They afterwards mingled through the town in separate companies, or dispersed through the country in search of amusements, or they assembled in the large square, engaging in various active pursuits and exhibiting feats of skill and dexterity, for which small prizes were bestowed. But after he had for some time observed the happiness of the children, and the delight of their parents, and witnessed so many persons in the full enjoyment of present bliss, and the indulgence of the fondest hopes, he could not help reflecting upon the wretchedness of his own condition.

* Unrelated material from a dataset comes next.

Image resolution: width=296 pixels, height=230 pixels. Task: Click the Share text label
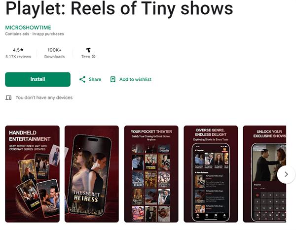point(95,79)
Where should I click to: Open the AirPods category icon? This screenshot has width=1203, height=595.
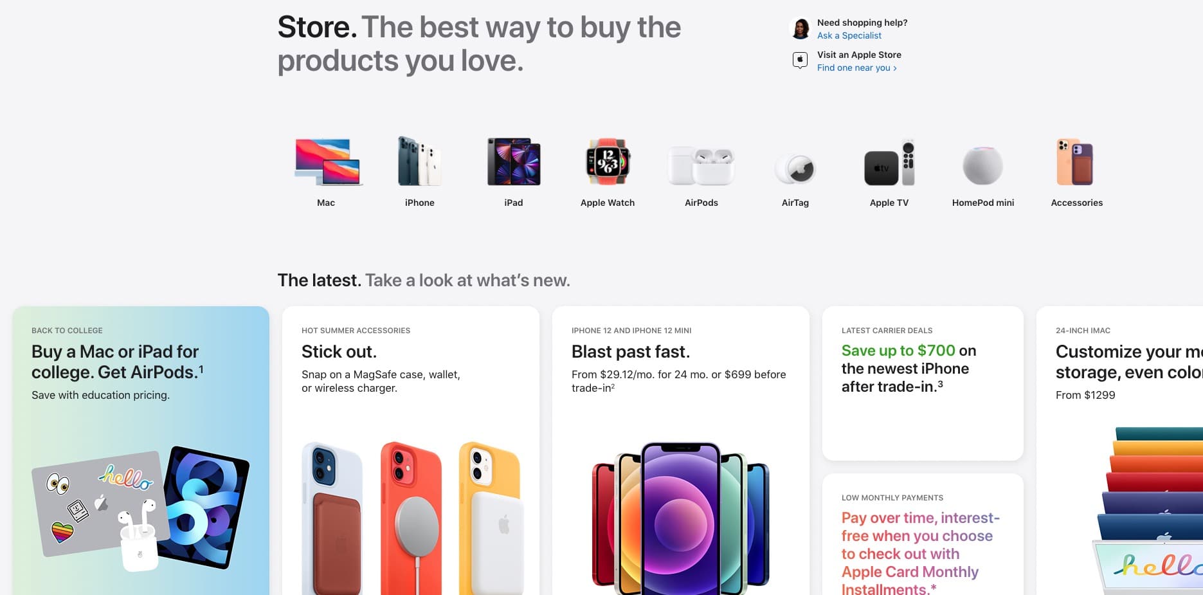(701, 165)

The thought of his own solitary home began for the first time to be distressing to him, and he thus gave vent to his melancholy thoughts. Why are my eyes opened so late? Why, in my old age, do I first become acquainted with those blessings which can alone insure the happiness of mankind? What toil have I endured! What labors have I borne! And what have they done for me? The more I have, the more I want—one coin requires another, and one diamond wishes for its fellow. I am not the master of my riches. They command me in imperious tone. Gold delights in gold, and jewels in their fellows.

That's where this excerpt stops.